§ Task requirements:
Transcribe the records in full, keeping every character as it is.

§ Provided records:
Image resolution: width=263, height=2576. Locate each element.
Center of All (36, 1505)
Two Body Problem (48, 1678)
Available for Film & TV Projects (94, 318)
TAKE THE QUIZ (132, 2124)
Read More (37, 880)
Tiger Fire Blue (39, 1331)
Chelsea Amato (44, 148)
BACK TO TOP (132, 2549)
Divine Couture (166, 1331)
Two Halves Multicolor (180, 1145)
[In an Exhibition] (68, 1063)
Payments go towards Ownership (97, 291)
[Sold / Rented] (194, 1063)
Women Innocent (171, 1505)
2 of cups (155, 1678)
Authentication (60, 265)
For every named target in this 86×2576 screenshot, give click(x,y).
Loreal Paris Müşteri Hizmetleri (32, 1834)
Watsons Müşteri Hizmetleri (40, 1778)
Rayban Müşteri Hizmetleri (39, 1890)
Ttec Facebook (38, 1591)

§ Result:
Image resolution: width=263, height=2576. Locate each element.
Center of All (36, 1505)
Two Body Problem (48, 1678)
Available for Film & TV Projects (94, 318)
TAKE THE QUIZ (132, 2124)
Read More (37, 880)
Tiger Fire Blue (39, 1331)
Chelsea Amato (44, 148)
BACK TO TOP (132, 2549)
Divine Couture (166, 1331)
Two Halves Multicolor (180, 1145)
[In an Exhibition] (68, 1063)
Payments go towards Ownership (97, 291)
[Sold / Rented] (194, 1063)
Women Innocent (171, 1505)
2 of cups (155, 1678)
Authentication (60, 265)
For every named target in this 86×2576 screenshot, give click(x,y).
Loreal Paris Müşteri Hizmetleri (32, 1834)
Watsons Müşteri Hizmetleri (40, 1778)
Rayban Müşteri Hizmetleri (39, 1890)
Ttec Facebook (38, 1591)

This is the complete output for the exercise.